Participants were randomly assigned to either the experimental (Internet) or control condition following pre-assessment based on a pre-set computer-generated randomization schedule established by the study project coordinators (F.T. and D.S.). Participants completed, at baseline, ten sleep diary entries within a two week period before being notified of their group assignment by email. Automated reminders to complete diary entries were sent daily via email. Internet participants were then granted access to the intervention for nine weeks. After the nine-week intervention period, all participants completed an additional ten days of online sleep diaries within a two week period and then returned to the research center to complete a second in-person assessment. Internet participants were contacted at six month follow-up and asked to complete a brief online questionnaire that included the Insomnia Severity Index (ISI)11, 27. Control participants were given access to SHUTi following post-assessment, but no follow-up data was collected.
Procedures for the Internet intervention for insomnia
SHUTi is based on well-established face-to-face CBT for insomnia11, 28. It can be conceptualized as six Cores that include behavioral, educational, and cognitive techniques. These Cores make up the treatment content of SHUTi. The first Core, Overview, introduces the intervention and provides a rationale for treatment. There are two Behavioral Cores that incorporate sleep restriction29 and stimulus control30, 31, providing a set of “rules” to follow in order to regulate the sleep-wake schedule and strengthen the association between the bed/bedroom, bedtime, and sleep. Stimulus control procedures involve: going to bed only when sleepy, getting out of bed when unable to sleep and returning to bed only when sleep is imminent, curtailing sleep-incompatible activities in the bedroom (e.g., reading, problem-solving, watching TV), avoiding daytime napping, and arising at the same hour every day. Sleep restriction involves putting a limit on the amount of time spent in bed (sleep window) to the actual amount of sleep in order to strengthen the homeostatic sleep drive and increase sleep efficiency. The Educational Core (also called Sleep Hygiene) focuses on general education about sleep and improving sleep hygiene practices (e.g., increasing exercise; avoiding nicotine, caffeine, and drinking alcohol before bedtime). The Cognitive Core (also called Cognitive Restructuring) attempts to address and change the unhelpful beliefs (e.g., the absolute necessity for 8 hours of sleep) and thoughts (e.g., worry about the consequences of insomnia) about sleep/insomnia that may exacerbate sleep difficulties. Finally, the last Core, Consolidation/Relapse Prevention, integrates the behavioral, educational, and cognitive elements; promotes adherence; generalizes the information; helps identify risk situations; and incorporates strategies to reduce relapse. The structured nature of insomnia treatment makes it an ideal intervention for adaptation as a Web program and delivered via the Internet.

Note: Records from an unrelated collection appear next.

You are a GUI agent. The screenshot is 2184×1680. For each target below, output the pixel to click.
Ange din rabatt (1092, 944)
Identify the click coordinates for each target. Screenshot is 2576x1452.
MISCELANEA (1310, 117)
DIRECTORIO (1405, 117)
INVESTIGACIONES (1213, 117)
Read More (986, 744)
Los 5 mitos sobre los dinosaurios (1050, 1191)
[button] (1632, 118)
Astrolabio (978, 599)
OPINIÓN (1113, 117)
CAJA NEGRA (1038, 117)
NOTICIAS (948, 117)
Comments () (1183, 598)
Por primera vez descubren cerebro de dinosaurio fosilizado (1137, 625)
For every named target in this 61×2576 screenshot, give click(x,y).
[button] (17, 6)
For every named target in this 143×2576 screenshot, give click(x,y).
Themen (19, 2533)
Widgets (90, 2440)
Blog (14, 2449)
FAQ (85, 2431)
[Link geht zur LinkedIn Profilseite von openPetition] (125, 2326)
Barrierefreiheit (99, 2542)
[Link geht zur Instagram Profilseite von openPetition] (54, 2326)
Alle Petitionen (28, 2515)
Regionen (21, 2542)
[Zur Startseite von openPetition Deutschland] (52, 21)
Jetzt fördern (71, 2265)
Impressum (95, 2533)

At the beginning of each new Core, participants completed the ISI online and received new recommendations for sleep restriction treatment based on the participant's previous week of sleep diaries. These individually-tailored recommendations were computed automatically using algorithms developed for the Internet intervention. On subsequent visits to the website during the seven days before beginning new treatment Cores, participants were encouraged to complete their daily online sleep diary and review relevant information from completed treatment Cores. Participants were unable to move forward to the next Core until the prescribed time elapsed. If participants completed fewer than five diaries in a given week, they could move forward to the next Core, but they were not given new recommendations for sleep restriction.
The highly interactive intervention presents information through the use of text, graphics, and animations. It also utilizes vignettes, quizzes, and brief games as a way of delivering pertinent information. Automated emails are also sent when it is time to complete a new treatment Core, and mid-week reminders to enter sleep diaries, implement learned strategies, and begin the new Core in four days. Other automated emails include disuse reminders and relapse prevention prompts.
Dependent Measures
Interviews
At pre- and post-assessment, participants were asked a series of descriptive and demographic questions as well as their retrospective accounts of their sleep history and sleep impairment. The in-person interview was based on a clinical interview11 designed to obtain a sleep history and assess for psychiatric and medical comorbidity, including other sleep disorders. The PRIME-MD32 was also administered to further screen for co-morbid psychiatric disorders.
Sleep Diary11
Participants completed online sleep diaries every day during the pre- and post-assessment periods (10 diaries within a two week period were required to move forward in the study). Internet participants were also encouraged to complete sleep diaries each day while using the Internet intervention. The diary consisted of ten standard questions, including: time to fall asleep; number and time length of any awakenings at night; time of awakening and arising from bed in the morning; length of any naps; subjective sense of how refreshed they felt upon awakening, as well as how sound they slept during the night; and amount of medication/alcohol/drug use. Data suggests that tracking sleep parameters through these diaries can provide a more comprehensive understanding of sleep problems than can typically be achieved using polysomnography administered over one or two nights33.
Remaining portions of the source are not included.